## Records for the task
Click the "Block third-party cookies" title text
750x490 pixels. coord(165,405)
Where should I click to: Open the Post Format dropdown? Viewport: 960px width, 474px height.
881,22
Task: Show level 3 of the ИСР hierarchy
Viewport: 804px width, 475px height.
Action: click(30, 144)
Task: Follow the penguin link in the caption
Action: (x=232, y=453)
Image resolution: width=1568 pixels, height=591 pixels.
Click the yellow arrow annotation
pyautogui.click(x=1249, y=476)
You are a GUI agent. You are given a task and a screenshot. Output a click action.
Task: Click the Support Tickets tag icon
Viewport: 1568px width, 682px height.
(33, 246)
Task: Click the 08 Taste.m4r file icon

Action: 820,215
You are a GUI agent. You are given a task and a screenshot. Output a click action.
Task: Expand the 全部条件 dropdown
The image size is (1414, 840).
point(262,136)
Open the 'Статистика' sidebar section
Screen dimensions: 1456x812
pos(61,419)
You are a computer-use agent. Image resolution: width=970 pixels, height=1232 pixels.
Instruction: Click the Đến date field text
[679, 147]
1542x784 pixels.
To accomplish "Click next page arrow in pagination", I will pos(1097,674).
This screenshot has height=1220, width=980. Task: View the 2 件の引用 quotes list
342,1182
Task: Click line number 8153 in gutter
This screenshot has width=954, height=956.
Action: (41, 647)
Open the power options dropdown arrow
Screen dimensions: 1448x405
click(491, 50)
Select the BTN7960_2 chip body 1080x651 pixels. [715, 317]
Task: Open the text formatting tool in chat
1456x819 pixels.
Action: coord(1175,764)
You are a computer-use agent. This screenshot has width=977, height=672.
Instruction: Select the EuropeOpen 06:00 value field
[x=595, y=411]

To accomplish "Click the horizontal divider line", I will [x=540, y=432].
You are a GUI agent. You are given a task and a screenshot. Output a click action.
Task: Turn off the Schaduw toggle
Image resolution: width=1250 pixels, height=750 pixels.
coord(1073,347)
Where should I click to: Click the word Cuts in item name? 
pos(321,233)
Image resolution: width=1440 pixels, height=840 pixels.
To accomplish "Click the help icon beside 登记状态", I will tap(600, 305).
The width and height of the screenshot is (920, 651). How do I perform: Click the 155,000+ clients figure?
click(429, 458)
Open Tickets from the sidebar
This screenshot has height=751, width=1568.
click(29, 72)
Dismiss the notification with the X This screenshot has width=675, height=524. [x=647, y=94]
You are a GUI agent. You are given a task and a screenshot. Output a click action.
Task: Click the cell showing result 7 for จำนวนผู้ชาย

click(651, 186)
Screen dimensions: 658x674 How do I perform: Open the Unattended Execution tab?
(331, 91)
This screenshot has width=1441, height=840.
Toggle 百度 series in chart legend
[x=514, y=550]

## To do
Starting at the line that contains "Task: Click line number 8153 in gutter" and stopping after the line that contains "click(429, 458)", repeat the items above word for word.

## Response for this exercise
Task: Click line number 8153 in gutter
This screenshot has width=954, height=956.
Action: (41, 647)
Open the power options dropdown arrow
Screen dimensions: 1448x405
click(491, 50)
Select the BTN7960_2 chip body 1080x651 pixels. [715, 317]
Task: Open the text formatting tool in chat
1456x819 pixels.
Action: coord(1175,764)
You are a computer-use agent. This screenshot has width=977, height=672.
Instruction: Select the EuropeOpen 06:00 value field
[x=595, y=411]

To accomplish "Click the horizontal divider line", I will [x=540, y=432].
You are a GUI agent. You are given a task and a screenshot. Output a click action.
Task: Turn off the Schaduw toggle
Image resolution: width=1250 pixels, height=750 pixels.
coord(1073,347)
Where should I click to: Click the word Cuts in item name? 
pos(321,233)
Image resolution: width=1440 pixels, height=840 pixels.
To accomplish "Click the help icon beside 登记状态", I will tap(600, 305).
The width and height of the screenshot is (920, 651). How do I perform: Click the 155,000+ clients figure?
click(429, 458)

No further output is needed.